§ **PASSAGE PROVIDED**:

Mike:         It depends. Some companies, especially startups, don’t have an incentive program. A lot of larger companies do. You get a cash payout or something like that. Some startups will give you some extra options if you’re inventing core technologies.

There’s actually a legal standard for it although it’s fuzzy. Inventors should be someone who had meaningful contribution to some feature that’s included in the claims.

It could be six or eight engineers sitting around a table. Five or six of them are talking, and there’s one person at the whiteboard. Maybe she’s going crazy, and three guys say, “Hey, do this, that and the other thing.” Then someone else is sitting there nodding, or maybe they throw out one idea.

Brainstorming sessions become very fluid. It’s very uncertain who invented what. Typically, if there’s a group that is doing brainstorming you may just say, “Look, you’re all inventors.”

Where you can get into trouble is when you have companies that say, “Well, he’s left the company, so he shouldn’t be an inventor.” I have companies that say this. I say, “Well, that’s actually not the legal standard. We don’t like him anymore, or she went to a competitor is not a good reason to say that they’re not an inventor.”

§ **TASKS**:
**A.** According to the interview excerpt on patent inventors, who should count as an inventor under the legal standard?
**B.** Rewrite the part of the interview excerpt on patent inventors starting with "There’s actually a" and going on through "in the claims.", replacing "fuzzy" with "unclear".
**C.** Summarize the interview excerpt on patent inventors in two sentences.

§ **INFORMATION PROVIDED**:
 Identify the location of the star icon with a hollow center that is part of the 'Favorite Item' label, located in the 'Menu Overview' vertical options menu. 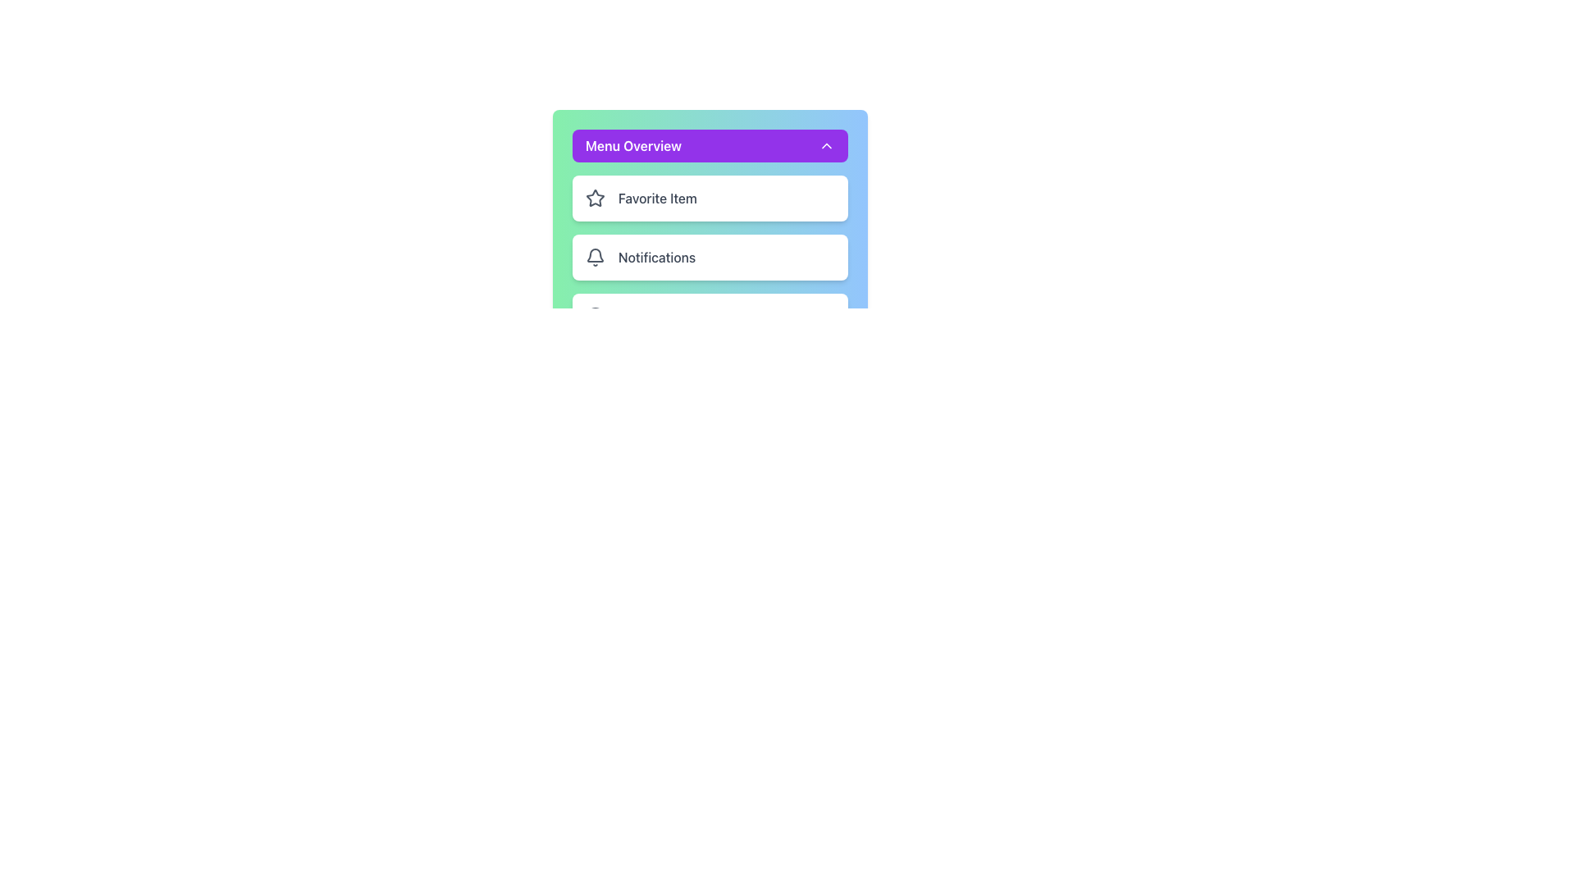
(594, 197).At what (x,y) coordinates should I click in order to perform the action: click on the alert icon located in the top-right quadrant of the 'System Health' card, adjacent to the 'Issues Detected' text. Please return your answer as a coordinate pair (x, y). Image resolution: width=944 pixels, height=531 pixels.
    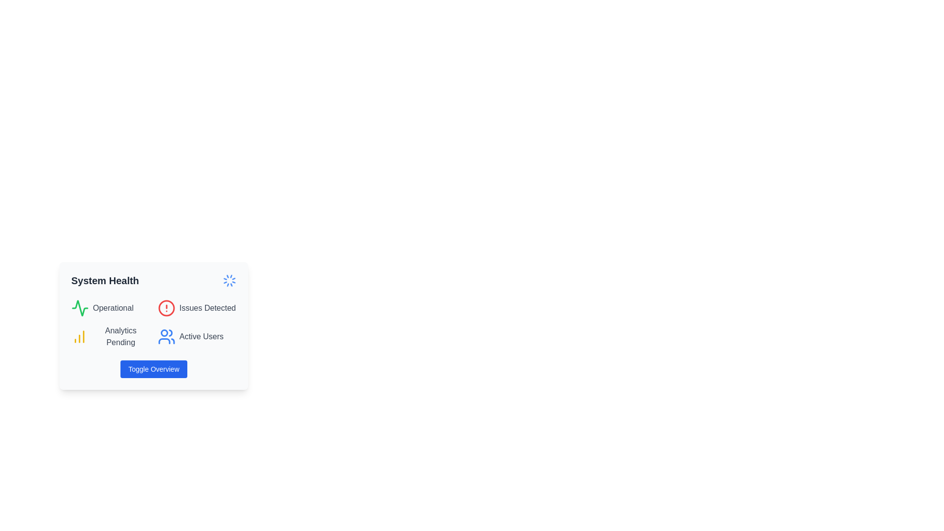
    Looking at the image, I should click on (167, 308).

§ **RESPONSES PER TASK**:
**A.** Someone who made a meaningful contribution to some feature included in the claims.

**B.**
There’s actually a legal standard for it although it’s unclear. Inventors should be someone who had meaningful contribution to some feature that’s included in the claims.

**C.** Incentive programs for inventors vary: many startups have none, a lot of larger companies offer a cash payout, and some startups grant extra options for inventing core technologies. Inventorship rests on a fuzzy legal standard of meaningful contribution to a claimed feature, so a whole brainstorming group may be named as inventors, and leaving the company or going to a competitor is not a valid reason to drop someone as an inventor.